A drier-than-normal September led to an expansion of abnormal dryness (D0) and moderate short-term drought (D1) across the Upper Ohio Valley and eastern Corn Belt. Drought of varying intensity persists across the Middle to Upper Mississippi Valley and parts of the Great Plains.

However, heavy rainfall at the beginning of October resulted in improvement for the southern High Plains. A suppressed 2023 Monsoon led to intensifying drought across Arizona and western New Mexico.


Severe (D2) to exceptional (D4) drought persists across much of Mississippi and Louisiana, while drought of varying intensity affects the Southern Great Plains. Heavy rainfall (more than 2 inches) on Oct. 2 supported a 1-category improvement across the Oklahoma Panhandle and western Texas.

Based on state recommendations and consistent with the NDMC drought blends, the extreme drought (D3) was slightly reduced across western Texas.

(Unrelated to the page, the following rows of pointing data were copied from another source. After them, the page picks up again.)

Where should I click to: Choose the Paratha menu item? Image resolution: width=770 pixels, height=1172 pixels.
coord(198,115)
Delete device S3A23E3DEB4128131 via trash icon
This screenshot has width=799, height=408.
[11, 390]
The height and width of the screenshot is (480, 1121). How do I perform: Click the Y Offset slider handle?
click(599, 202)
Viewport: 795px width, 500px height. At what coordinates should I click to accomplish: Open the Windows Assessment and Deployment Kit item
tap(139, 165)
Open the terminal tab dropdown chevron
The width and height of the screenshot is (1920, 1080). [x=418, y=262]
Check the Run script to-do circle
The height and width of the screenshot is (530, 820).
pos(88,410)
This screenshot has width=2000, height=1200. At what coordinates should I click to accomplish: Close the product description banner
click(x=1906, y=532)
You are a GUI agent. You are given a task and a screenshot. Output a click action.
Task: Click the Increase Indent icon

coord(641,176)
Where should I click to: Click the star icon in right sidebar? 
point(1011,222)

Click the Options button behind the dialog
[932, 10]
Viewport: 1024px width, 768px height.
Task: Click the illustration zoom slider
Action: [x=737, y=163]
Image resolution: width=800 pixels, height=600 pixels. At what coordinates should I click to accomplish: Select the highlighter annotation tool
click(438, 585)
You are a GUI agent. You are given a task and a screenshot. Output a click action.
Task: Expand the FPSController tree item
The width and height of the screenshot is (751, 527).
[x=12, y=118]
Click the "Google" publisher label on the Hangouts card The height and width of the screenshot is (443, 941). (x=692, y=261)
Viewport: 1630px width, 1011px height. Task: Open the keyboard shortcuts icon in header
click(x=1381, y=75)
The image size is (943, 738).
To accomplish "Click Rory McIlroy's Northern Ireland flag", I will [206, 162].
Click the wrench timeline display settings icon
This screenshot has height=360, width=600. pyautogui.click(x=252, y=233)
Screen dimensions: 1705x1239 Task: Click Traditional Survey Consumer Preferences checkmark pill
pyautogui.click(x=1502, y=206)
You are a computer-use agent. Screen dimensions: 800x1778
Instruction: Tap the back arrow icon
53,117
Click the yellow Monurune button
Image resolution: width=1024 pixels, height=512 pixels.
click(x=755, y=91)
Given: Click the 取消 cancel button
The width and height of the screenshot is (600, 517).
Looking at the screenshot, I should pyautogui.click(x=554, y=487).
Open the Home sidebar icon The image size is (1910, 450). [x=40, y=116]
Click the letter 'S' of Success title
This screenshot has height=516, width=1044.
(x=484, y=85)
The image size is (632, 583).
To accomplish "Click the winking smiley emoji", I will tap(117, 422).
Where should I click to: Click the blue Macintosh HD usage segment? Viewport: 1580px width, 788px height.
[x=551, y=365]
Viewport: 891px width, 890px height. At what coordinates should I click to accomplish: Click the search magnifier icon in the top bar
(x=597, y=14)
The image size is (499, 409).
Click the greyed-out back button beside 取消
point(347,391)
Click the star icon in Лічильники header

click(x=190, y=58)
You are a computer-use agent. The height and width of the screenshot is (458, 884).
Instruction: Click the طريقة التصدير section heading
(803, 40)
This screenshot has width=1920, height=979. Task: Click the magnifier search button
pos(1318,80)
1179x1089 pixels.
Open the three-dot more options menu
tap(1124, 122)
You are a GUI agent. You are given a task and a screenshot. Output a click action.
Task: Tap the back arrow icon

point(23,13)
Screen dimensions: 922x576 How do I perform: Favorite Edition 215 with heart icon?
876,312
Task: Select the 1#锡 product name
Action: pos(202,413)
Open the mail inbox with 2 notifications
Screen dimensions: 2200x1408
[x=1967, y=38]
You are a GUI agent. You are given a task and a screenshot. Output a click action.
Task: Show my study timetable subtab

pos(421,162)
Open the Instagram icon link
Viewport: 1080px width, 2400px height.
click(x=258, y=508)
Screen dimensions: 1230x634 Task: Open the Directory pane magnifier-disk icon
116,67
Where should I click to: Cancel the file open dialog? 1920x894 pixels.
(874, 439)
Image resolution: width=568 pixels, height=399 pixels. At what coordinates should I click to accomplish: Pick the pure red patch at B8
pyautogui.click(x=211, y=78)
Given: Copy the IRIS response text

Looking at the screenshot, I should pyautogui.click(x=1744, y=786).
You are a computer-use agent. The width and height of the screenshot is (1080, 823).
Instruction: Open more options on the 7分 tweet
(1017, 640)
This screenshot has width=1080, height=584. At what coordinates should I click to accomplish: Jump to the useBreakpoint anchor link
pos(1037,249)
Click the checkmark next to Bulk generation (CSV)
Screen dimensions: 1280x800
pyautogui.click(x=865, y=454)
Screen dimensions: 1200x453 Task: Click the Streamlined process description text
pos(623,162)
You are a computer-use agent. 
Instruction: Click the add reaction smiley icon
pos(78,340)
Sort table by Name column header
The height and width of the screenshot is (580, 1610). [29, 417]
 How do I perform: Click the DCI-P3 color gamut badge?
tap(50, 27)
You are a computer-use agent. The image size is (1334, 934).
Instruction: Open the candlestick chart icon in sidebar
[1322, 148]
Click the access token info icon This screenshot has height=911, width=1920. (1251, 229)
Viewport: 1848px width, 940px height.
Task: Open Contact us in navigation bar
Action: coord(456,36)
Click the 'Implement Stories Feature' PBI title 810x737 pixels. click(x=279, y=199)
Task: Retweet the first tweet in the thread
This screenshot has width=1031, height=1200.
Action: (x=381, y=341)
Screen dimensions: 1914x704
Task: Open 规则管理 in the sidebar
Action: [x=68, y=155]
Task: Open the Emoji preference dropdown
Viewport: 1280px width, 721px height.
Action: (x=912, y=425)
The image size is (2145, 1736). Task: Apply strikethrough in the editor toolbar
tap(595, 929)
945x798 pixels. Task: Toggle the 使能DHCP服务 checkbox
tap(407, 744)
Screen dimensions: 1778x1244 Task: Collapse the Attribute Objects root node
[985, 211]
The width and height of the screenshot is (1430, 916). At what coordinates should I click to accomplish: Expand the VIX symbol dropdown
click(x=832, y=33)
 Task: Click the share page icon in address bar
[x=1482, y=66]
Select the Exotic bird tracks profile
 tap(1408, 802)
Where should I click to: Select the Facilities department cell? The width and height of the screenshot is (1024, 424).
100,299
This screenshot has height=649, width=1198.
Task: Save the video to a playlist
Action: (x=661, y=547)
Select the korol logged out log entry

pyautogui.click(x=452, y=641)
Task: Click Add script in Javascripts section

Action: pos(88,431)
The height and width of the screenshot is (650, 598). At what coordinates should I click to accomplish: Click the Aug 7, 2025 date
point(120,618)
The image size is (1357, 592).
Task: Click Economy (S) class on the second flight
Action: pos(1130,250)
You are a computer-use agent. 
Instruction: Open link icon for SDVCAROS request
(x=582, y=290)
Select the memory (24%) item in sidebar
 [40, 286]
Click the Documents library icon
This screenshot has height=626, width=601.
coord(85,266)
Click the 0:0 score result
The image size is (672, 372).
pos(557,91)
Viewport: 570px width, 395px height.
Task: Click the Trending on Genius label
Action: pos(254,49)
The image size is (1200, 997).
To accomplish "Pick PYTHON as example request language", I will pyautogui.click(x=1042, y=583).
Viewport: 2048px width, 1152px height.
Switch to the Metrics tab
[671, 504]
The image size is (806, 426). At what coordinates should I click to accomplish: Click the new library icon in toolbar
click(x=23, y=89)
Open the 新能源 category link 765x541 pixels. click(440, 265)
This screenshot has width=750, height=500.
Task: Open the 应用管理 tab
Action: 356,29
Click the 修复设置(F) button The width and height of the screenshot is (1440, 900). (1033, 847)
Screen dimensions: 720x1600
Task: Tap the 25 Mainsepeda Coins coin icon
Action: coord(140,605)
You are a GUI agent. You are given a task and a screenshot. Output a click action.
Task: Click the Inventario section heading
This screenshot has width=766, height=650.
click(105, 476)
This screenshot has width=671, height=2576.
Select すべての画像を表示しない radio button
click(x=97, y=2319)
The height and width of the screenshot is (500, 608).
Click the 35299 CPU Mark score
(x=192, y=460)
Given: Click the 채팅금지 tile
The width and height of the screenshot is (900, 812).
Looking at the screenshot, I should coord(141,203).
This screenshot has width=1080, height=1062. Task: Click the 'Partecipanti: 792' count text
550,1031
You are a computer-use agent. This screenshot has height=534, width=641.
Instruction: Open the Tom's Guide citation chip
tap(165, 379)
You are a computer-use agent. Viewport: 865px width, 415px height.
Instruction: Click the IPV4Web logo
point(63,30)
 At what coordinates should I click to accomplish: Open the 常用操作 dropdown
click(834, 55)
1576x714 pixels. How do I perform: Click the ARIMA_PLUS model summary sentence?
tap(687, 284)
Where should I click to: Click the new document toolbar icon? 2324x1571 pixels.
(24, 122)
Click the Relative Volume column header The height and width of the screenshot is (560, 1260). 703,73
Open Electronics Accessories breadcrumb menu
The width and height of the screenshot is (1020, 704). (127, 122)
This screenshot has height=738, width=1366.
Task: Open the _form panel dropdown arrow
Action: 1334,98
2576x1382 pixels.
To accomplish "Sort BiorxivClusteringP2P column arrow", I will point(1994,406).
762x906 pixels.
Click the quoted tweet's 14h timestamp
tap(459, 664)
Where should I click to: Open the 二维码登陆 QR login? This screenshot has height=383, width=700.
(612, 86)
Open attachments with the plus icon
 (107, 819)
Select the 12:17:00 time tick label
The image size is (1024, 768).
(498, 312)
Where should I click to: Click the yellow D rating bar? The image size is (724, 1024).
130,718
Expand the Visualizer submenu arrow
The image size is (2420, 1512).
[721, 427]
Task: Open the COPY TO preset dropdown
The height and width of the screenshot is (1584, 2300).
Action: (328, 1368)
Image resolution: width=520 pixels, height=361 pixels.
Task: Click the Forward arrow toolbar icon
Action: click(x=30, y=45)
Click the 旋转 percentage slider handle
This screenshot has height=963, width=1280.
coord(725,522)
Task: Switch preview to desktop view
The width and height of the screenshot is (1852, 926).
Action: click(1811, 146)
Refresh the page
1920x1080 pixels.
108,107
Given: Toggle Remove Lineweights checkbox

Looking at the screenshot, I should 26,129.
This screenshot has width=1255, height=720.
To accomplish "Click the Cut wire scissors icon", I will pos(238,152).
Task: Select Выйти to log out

A mix of degradations and improvements were made this past week across the Middle to Upper Mississippi Valley, Ohio Valley, and Corn Belt. The largest areas of degradation were focused across Indiana and Ohio. Many areas have received less than 25% of their normal precipitation during the past 30 days and soil moisture indicators continue to decline.

Based on NDMC’s short to long-term blends and soil moisture, extreme (D3) and exceptional (D4) drought was expanded across eastern Iowa. Parts of Kentucky, southern Illinois, Minnesota, and Wisconsin had a 1-category improvement after heavy rainfall (more than 1.5 inches) the previous week.

High Plains

Increasing 30 to 60-day deficits along with support from SPIs at various time scales and the NDMC’s short-term drought blend, a 1-category degradation was made to northeastern Kansas and southeastern Nebraska.

Despite a mostly dry week across southern South Dakota, a reassessment of current indicators such as NDMC’s drought blends supported a decrease in abnormal dryness (D0) and moderate drought (D1) in that area.

A 1-category degradation was made to northwestern Colorado, based on SPEIs at multiple time scales along with support from soil moisture and vegetation indicators.


Following the drier-than-normal Monsoon, a 1-category degradation was warranted for parts of Arizona and western New Mexico.

Heavy rainfall (more than 2 inches) on Oct. 2 led to a 1-category improvement for parts of eastern New Mexico. NDMC’s short-term blend and soil moisture supported a 1-category degradation in eastern Utah. Extreme drought (D3) was improved to severe drought (D2) in parts of northern Montana based on indicators dating back 12 months.

In addition, 28-day average streamflows are above the 5th percentile in northwestern Montana.

Looking ahead

During Oct. 5 to 9, a strong cold front is forecast to progress across the central and eastern U.S. Precipitation amounts of an inch or less are expected across the Ohio Valley with heavier amounts (locally more than 2 inches) for southeastern Oklahoma and eastern Texas.

A major temperature pattern change is likely during this 5-day period as cooler-than-normal temperatures overspread the central and eastern U.S.

The Climate Prediction Center’s 6- to 10-day outlook from Oct. 10 to 14 favors below-normal precipitation across the central to southern Great Plains and Southwest. Below-normal temperatures are favored for most of the Northeast, while above-normal temperature probabilities are enhanced from the West Coast to the Mississippi Valley.

Brad Pugh is with the National Oceanic and Atmospheric Administration and Climate Prediction Center.